Destarte, esta deve ser aplicada de forma cautelosa e sob caráter excepcional. O instituto em causa, ao ser aplicado, pode produzir efeitos que contradigam os valores conforme os quais se modelou e assentou a ordem jurídica, comprometendo a certeza e a segurança jurídica do direito. Caso contrário, corremos o risco de assistir a um cenário de banalização da aplicação da disregard doctrine, transformando a exceção em regra !

Se uma pessoa jurídica não foi utilizada para fins diversos ao objeto para a qual foi criada, e não foram praticados atos ilícitos, fraudulentos ou abusivos pelos seus diretores, uma eventual má gerência técnica não pode ser fundida com o cometimento de atos fraudulentos ou ilícitos, misturando duas realidades totalmente distintas, perfeitamente separadas e com consequências completamente desiguais ! Dificuldades de ordem econômico-financeira de uma empresa não evidenciam comportamento ilícito ou desvio da finalidade que possam justificar a desconsideração de sua personalidade jurídica! Confiram-se:

“Sociedade por cotas de responsabilidade limitada – Desconsideração da personalidade jurídica – Aplicação que requer cautela e zelo, sob pena de destruir o instituto da pessoa jurídica e olvidar os incontestáveis direitos da pessoa física – Necessidade que seja apoiada em fatos concretos que demonstrem o desvio da finalidade social da sociedade, com proveito ilícito dos sócios.

…. A aplicação da ‘disregard doctrine’, a par de ser salutar meio para evitar a fraude via utilização da personalidade jurídica, há de ser aplicada com cautela e zelo, sob pena de destruir o instituto da pessoa jurídica e olvidar os incontestáveis direitos da pessoa física. Sua aplicação terá de ser apoiada em fatos concretos que demonstrem o desvio da finalidade social da pessoa jurídica, com proveito ilícito dos sócios”. –– grifo nosso ––

(TAPR, 2ª Câm., Ap. 529/90, rel. Juiz Nei Carneiro Leal, RT, 673/160)

“Percalços econômico-financeiros da empresa, tão comuns na atualidade, mesmo que decorrentes da incapacidade administrativa de seus dirigentes, não se consubstanciam, por si sós, em comportamento ilícito e desvio de finalidade da entidade jurídica.

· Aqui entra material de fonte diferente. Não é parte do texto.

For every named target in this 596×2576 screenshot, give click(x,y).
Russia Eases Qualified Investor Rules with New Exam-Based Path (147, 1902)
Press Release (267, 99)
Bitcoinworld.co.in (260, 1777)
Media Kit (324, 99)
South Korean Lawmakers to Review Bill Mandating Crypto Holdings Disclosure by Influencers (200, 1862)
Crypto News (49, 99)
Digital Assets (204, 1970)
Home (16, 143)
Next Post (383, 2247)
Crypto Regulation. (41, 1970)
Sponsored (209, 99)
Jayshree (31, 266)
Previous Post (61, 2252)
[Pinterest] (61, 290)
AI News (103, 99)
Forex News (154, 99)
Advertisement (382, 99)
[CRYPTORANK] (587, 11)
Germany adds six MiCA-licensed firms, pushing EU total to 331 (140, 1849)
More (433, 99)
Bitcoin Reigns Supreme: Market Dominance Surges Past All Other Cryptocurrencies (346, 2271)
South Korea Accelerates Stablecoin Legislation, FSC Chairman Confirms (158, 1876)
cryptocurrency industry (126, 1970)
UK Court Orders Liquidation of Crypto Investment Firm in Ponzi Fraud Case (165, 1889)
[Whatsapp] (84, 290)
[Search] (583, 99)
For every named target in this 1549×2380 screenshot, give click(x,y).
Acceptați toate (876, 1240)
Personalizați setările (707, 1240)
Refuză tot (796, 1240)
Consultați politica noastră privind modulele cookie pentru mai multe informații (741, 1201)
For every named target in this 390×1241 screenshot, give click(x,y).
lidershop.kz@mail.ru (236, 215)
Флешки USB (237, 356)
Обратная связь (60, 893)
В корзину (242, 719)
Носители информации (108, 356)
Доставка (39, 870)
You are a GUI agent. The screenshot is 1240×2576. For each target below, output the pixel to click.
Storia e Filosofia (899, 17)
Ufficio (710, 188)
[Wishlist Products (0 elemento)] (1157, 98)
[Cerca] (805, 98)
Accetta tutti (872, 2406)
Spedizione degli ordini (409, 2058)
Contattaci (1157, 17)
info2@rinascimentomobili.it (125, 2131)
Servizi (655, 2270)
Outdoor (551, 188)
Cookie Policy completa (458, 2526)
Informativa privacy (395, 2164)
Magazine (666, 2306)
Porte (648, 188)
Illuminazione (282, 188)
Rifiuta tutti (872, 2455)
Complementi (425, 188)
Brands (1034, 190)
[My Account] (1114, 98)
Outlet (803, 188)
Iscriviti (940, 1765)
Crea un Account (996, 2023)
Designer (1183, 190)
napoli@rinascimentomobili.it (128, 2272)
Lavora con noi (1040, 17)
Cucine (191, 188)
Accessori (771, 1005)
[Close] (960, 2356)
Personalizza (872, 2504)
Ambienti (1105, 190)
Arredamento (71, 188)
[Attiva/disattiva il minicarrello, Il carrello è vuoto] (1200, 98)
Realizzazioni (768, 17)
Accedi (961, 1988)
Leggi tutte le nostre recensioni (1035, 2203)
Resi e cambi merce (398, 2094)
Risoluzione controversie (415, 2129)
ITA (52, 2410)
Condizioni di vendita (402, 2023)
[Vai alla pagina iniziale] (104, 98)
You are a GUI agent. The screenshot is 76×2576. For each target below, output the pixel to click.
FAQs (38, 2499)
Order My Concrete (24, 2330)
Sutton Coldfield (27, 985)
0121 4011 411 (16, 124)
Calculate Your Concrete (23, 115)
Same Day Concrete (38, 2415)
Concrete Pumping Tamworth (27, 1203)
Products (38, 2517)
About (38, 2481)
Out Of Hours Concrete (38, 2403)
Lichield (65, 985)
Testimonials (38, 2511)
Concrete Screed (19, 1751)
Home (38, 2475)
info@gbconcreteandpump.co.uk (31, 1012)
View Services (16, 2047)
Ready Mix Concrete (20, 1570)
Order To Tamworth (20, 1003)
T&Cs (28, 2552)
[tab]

Do contrário seria banir completamente o instituto da pessoa jurídica”. –– grifo nosso ––

(1º TACSP, 3ª C6am., Ap. 507.880-6, rel. Juiz Ferraz Nogueira, 15-9-1992, RT, 690/103) -.-

Portanto, sem a presença dos pressupostos de fraude ou ato abusivo, com comprovação pelo devido processo legal, a regra do artigo 20 do anterior Código Civil–1916 (“As pessoas jurídicas têm existência distinta da dos seus membros”) deve ter vigência, não podendo o Judiciário deixar de lhe conferir plena eficácia.

In fine: a teoria da desconsideração da personalidade jurídica deve incidir somente com total e especial fundamentação, que justifique a sua aplicação –– que deve ser sempre em caráter excepcional . Se assim não for, em muitos casos pode ocorrer o cerceamento dos direitos individuais dos representantes da pessoa jurídica alvo da desconsideração, constitucionalmente assegurados entre os incisos do artigo 5º da Carta Magna, tais como: a garantia ao contraditório, a plenitude do direito de defesa e a fundamentação das decisões judiciais. Pode-se mesmo afirmar que meros despachos, determinando a penhora de bens dos sócios –– como sói acontecer em muitos processos judiciais contra sociedades –– , importam em flagrante desobediência ao direito constitucional do devido processo legal.